(WORK INSTRUCTIONS): Change "expeditious" to "speedy" in the passage on speedy trials below, and write out everything from "The mission of" down to "of India, 1978.".

(DOCUMENT SEGMENT):
========================================================================

The mission of the judiciary is to streamline the judicial process so that it is more accessible, efficient, straightforward, and affordable for everyday citizens. Justice that takes too long to be handed out might be counterproductive. As a result, the Constitution of India seeks to safeguard numerous fundamental rights of the people, including the right to fair and expeditious trials. No individual shall be deprived of life or liberty except in conformity with the method provided by law, as stated in Article 21 of the Indian Constitution. In light of this, it is well-established that merely establishing a system under which a person's liberty is taken is not sufficient; rather, the procedure itself must be "reasonable," "fair," and "just." Maneka Gandhi v. Union of India, 1978.
In a case with similar facts, Hussainara Khatoon v. Home Secretary, State of Bihar, Patna, (1979) ruled that the state must establish a mechanism to guarantee the speedy resolution of criminal proceedings. A'reasonable, fair, and just' procedure must include the right to a quick trial so that an accused person's life and freedom can be protected.

========================================================================

(INFORMATION GIVEN):
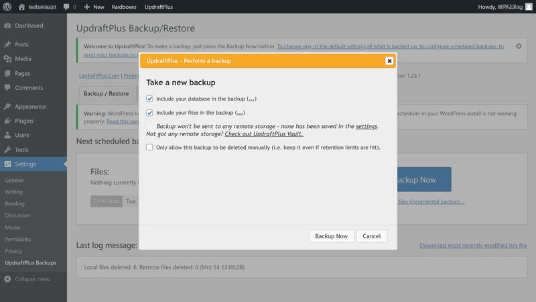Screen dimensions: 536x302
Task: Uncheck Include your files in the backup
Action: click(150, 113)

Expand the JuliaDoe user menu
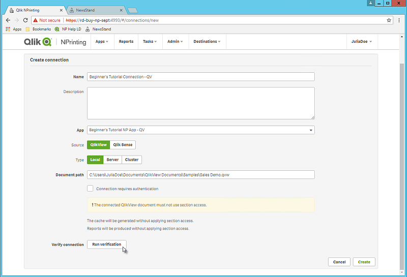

========================================================================

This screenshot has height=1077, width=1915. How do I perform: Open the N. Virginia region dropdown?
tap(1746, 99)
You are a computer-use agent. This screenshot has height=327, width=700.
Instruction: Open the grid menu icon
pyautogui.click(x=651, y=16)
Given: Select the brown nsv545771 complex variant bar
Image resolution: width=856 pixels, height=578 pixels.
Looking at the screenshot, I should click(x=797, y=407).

========================================================================

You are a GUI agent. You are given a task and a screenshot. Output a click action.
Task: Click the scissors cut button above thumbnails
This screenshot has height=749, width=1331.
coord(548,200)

========================================================================

(TASK OUTPUT):
The mission of the judiciary is to streamline the judicial process so that it is more accessible, efficient, straightforward, and affordable for everyday citizens. Justice that takes too long to be handed out might be counterproductive. As a result, the Constitution of India seeks to safeguard numerous fundamental rights of the people, including the right to fair and speedy trials. No individual shall be deprived of life or liberty except in conformity with the method provided by law, as stated in Article 21 of the Indian Constitution. In light of this, it is well-established that merely establishing a system under which a person's liberty is taken is not sufficient; rather, the procedure itself must be "reasonable," "fair," and "just." Maneka Gandhi v. Union of India, 1978.